==== Provided entries ====

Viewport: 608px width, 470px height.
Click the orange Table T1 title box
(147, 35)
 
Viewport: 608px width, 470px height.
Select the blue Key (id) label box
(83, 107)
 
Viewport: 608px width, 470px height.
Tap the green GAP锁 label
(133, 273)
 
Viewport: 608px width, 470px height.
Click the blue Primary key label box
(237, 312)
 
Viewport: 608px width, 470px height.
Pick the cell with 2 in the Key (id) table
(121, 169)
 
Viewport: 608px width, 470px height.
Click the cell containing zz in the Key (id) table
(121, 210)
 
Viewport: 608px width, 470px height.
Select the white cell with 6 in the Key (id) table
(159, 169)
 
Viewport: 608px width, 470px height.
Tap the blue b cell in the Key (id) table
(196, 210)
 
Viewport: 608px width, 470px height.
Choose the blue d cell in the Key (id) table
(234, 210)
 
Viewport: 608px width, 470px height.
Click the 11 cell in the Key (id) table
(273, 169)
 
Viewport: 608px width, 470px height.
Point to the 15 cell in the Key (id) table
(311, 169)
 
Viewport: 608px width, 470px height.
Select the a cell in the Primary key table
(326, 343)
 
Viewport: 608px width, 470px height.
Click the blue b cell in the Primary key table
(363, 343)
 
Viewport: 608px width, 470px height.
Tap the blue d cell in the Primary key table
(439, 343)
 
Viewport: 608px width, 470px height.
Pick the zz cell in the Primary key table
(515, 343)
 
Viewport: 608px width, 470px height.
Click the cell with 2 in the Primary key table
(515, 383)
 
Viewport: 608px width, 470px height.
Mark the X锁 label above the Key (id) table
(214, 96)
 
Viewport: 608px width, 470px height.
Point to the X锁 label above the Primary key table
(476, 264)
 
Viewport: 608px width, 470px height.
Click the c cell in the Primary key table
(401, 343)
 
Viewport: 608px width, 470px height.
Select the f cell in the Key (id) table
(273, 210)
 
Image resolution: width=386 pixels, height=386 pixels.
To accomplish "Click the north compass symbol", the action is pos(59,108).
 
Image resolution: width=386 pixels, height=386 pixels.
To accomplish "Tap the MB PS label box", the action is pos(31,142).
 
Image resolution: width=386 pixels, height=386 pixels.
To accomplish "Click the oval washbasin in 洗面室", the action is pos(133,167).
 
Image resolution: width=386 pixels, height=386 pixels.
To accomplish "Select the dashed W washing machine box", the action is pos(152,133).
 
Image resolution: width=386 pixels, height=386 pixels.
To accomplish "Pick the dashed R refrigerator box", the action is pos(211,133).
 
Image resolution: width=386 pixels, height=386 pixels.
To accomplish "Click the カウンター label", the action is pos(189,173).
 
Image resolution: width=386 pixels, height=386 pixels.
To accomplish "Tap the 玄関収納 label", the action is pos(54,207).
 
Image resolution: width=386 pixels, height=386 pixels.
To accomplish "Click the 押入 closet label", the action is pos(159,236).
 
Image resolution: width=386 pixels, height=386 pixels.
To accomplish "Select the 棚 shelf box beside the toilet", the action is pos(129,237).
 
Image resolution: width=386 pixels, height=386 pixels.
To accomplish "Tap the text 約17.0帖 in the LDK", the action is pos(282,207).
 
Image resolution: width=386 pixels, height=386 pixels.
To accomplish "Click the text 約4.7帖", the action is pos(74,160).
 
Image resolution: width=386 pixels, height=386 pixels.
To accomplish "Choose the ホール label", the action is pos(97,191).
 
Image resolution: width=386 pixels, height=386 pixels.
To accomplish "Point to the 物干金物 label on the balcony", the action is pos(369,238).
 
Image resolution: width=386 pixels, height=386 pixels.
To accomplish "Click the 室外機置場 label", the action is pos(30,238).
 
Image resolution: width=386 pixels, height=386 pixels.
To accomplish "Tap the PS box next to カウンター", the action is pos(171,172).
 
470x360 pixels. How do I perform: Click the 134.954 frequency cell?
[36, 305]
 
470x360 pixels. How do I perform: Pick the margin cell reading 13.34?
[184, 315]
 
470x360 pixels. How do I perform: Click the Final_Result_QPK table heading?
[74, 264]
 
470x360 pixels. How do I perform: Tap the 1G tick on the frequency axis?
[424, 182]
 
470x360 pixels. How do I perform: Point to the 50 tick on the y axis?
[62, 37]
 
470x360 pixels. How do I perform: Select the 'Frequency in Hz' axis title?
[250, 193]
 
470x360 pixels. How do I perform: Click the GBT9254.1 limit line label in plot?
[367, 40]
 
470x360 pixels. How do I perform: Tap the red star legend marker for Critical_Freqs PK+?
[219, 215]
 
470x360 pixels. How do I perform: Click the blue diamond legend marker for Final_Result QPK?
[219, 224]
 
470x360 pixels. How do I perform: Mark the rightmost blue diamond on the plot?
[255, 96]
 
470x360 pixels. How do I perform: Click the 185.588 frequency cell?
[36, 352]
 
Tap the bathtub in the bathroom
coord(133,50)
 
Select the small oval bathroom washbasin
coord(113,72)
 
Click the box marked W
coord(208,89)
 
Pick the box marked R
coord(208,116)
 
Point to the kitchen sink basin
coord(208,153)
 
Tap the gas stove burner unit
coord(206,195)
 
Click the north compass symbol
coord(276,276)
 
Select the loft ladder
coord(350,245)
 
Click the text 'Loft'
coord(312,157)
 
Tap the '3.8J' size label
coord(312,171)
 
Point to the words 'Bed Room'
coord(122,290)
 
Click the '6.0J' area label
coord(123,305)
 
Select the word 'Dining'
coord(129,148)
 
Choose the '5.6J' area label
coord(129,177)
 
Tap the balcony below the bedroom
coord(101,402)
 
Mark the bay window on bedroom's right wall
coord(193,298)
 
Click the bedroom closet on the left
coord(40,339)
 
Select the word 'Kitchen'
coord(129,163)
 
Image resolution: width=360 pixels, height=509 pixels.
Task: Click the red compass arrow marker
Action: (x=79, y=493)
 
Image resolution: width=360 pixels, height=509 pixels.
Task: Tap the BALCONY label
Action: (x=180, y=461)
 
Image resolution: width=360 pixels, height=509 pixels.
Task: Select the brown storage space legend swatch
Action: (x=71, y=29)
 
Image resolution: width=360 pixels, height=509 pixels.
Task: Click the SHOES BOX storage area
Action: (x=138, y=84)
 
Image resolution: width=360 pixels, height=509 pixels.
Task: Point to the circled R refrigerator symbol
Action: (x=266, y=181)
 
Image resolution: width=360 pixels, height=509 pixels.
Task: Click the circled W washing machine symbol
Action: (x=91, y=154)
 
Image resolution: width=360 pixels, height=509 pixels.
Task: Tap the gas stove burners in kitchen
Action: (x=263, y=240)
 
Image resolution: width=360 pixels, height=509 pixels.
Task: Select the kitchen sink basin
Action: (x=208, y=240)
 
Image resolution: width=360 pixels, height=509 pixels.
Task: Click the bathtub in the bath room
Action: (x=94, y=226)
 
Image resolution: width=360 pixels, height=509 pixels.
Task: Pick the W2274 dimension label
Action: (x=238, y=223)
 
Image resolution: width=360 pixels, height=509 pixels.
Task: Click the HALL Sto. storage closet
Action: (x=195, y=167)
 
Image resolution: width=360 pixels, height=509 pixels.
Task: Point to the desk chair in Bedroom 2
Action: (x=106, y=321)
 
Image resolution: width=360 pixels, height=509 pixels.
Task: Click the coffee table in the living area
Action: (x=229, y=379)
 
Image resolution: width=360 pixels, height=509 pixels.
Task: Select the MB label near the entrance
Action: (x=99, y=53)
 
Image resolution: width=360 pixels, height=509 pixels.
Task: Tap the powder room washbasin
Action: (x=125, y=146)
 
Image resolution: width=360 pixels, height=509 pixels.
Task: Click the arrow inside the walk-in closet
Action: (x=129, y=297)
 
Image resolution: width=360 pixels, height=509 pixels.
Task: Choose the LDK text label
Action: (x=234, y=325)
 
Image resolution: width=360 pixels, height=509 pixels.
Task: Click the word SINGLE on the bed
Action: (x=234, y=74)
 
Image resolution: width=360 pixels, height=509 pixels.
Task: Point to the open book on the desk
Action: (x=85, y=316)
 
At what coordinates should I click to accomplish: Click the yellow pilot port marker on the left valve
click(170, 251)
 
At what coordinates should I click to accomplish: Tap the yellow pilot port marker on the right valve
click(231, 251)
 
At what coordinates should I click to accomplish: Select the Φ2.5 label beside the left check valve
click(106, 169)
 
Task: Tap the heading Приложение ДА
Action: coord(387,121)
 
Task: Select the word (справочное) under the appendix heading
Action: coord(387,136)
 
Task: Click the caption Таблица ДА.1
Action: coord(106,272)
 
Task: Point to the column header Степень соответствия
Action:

====

◆ **Required task**: Revise the records starting at the line containing "Click the '6.0J' area label" and ending at the line containing "Action: (x=180, y=461)" by replacing "Kitchen" with "Pantry" and leaving everything else unchanged. Give back only those lines.

◆ **Exercise output**:
Click the '6.0J' area label
coord(123,305)
 
Select the word 'Dining'
coord(129,148)
 
Choose the '5.6J' area label
coord(129,177)
 
Tap the balcony below the bedroom
coord(101,402)
 
Mark the bay window on bedroom's right wall
coord(193,298)
 
Click the bedroom closet on the left
coord(40,339)
 
Select the word 'Pantry'
coord(129,163)
 
Image resolution: width=360 pixels, height=509 pixels.
Task: Click the red compass arrow marker
Action: (x=79, y=493)
 
Image resolution: width=360 pixels, height=509 pixels.
Task: Tap the BALCONY label
Action: (x=180, y=461)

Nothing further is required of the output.